Zerohash Europe snagged the Markets in Crypto-Assets Regulation, the MiCA license over the weekend, confirming its role as a crypto-asset service provider across 30 European Economic Area countries.

What does this mean? If you’re a bank, fintech company, or payment platform eager to dip toes into stablecoins or tokenized assets, Zerohash is now your behind-the-scenes engine.

Experts say founded in 2017, Zerohash already counts big shots like Morgan Stanley, Franklin Templeton, and Stripe among its clientele. Big names.

And here comes the plot twist, reports suggest Mastercard is in advanced talks to acquire Zerohash for between $1.5 billion and $2 billion.

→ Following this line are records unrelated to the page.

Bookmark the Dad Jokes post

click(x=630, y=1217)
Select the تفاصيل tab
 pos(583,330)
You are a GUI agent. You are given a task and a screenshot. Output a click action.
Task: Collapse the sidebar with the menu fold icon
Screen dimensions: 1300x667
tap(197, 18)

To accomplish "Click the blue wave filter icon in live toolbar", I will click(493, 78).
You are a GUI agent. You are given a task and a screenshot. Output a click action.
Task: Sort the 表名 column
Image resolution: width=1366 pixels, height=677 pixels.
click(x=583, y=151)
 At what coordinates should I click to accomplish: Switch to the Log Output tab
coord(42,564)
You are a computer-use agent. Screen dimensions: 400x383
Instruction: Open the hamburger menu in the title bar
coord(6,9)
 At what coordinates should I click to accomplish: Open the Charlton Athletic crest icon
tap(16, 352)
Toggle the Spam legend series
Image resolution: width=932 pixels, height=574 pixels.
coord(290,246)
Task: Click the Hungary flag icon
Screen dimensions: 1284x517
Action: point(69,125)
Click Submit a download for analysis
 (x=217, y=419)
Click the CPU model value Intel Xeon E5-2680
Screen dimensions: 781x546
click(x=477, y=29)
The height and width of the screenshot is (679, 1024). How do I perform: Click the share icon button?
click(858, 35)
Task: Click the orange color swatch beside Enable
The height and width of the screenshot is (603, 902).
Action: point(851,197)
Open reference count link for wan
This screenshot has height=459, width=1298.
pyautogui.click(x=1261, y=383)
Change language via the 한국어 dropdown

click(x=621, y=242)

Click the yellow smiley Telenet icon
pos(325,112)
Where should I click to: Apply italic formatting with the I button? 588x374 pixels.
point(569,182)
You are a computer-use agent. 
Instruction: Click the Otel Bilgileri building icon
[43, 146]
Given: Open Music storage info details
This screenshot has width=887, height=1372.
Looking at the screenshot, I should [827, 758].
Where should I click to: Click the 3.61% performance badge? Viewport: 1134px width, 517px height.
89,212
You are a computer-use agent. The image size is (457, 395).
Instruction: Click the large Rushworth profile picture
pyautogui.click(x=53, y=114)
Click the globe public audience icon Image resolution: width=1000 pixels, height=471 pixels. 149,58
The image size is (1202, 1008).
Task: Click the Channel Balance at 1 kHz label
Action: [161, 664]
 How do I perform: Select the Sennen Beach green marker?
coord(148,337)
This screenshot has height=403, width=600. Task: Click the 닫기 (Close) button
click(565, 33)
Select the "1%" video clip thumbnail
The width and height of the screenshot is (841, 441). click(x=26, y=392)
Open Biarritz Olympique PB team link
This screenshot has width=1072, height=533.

If this deal goes through, it’s a quantum leap toward Mastercard’s ambitious stablecoin goals.

Not a crypto veteran, but not a rookie either

Don’t think Mastercard’s new crush on crypto is out of the blue, they’ve been gearing up their stablecoin game for a while.

Just last August, they rolled out a deal enabling acquirers and merchants in Eastern Europe, the Middle East, and Africa to settle transactions using Circle’s USDC and the Euro Coin stablecoin.

Companies like Arab Financial Services and Eazy Financial Services are the poster children for this new frontier, marking the region’s first stablecoin settlements powered by Mastercard.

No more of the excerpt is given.